■ WHAT TO WORK ON: Start the copy at the line holding "How do I perform: Click" and continue it exactly through the last line of the entries, leaving out pictures and anything else.

[Extracted records]
################

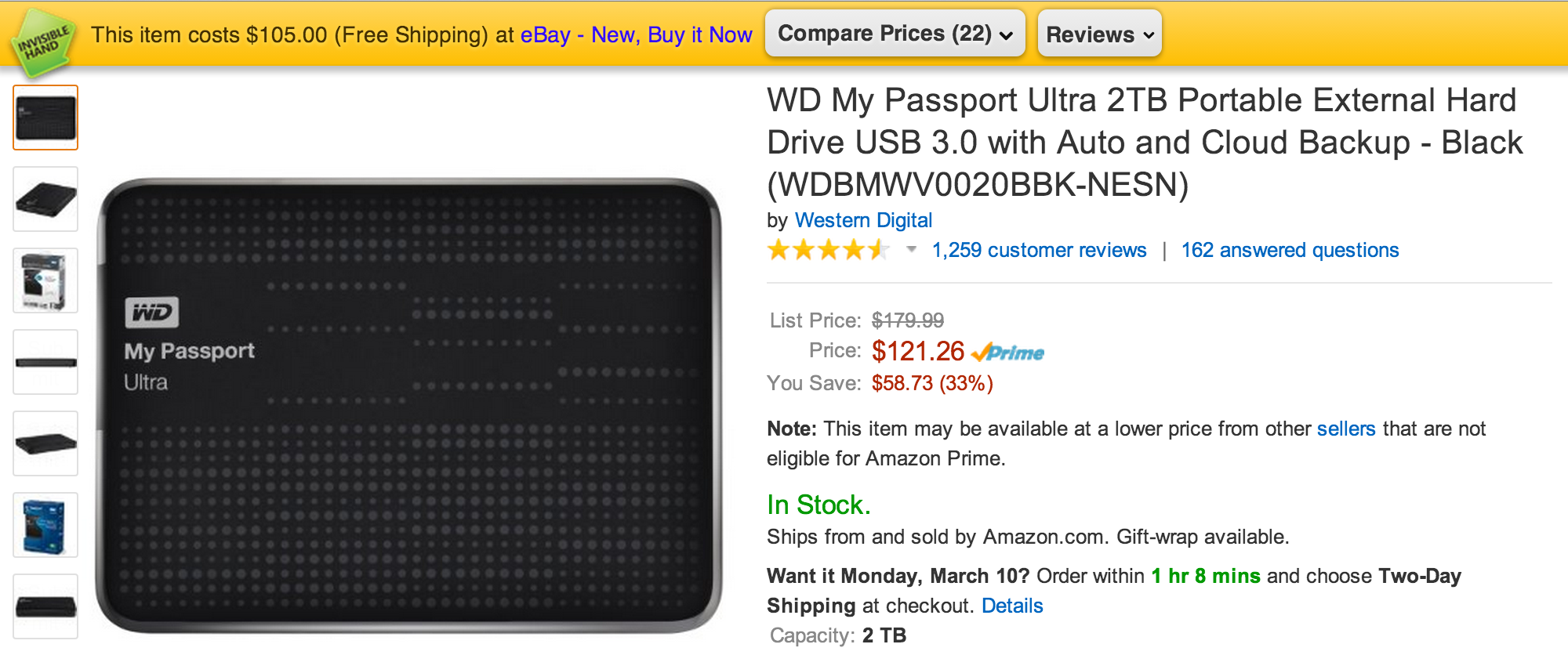Show the blue packaging box thumbnail
Screen dimensions: 1568x655
point(45,525)
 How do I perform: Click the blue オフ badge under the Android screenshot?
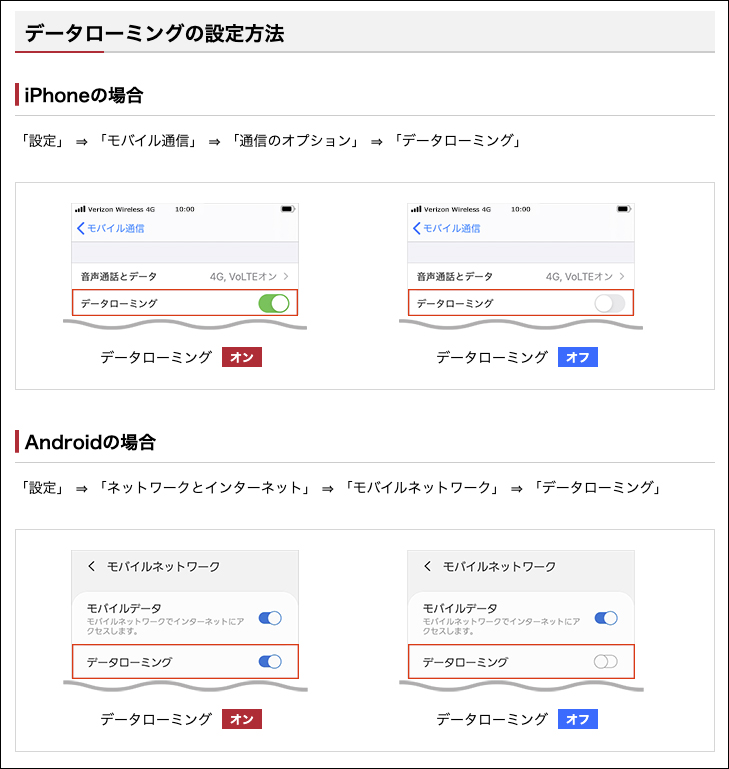point(577,719)
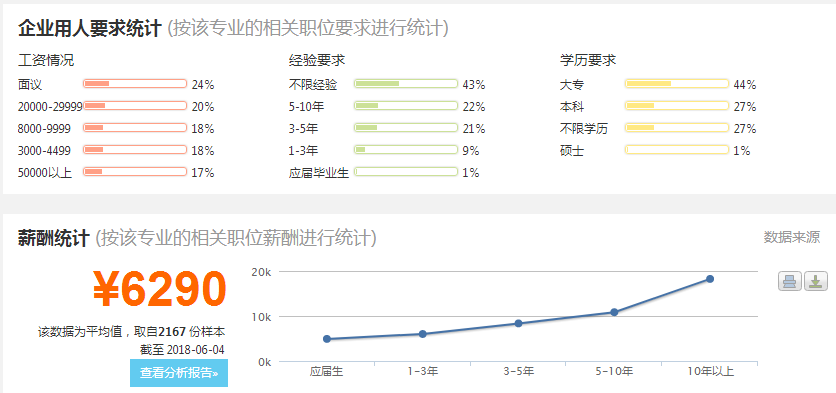Click the print chart icon
The width and height of the screenshot is (836, 393).
(790, 281)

################

■ SOLUTION FOR THIS TASK:
 How do I perform: Click the blue オフ badge under the Android screenshot?
point(577,719)
Click the print chart icon
The width and height of the screenshot is (836, 393).
(790, 281)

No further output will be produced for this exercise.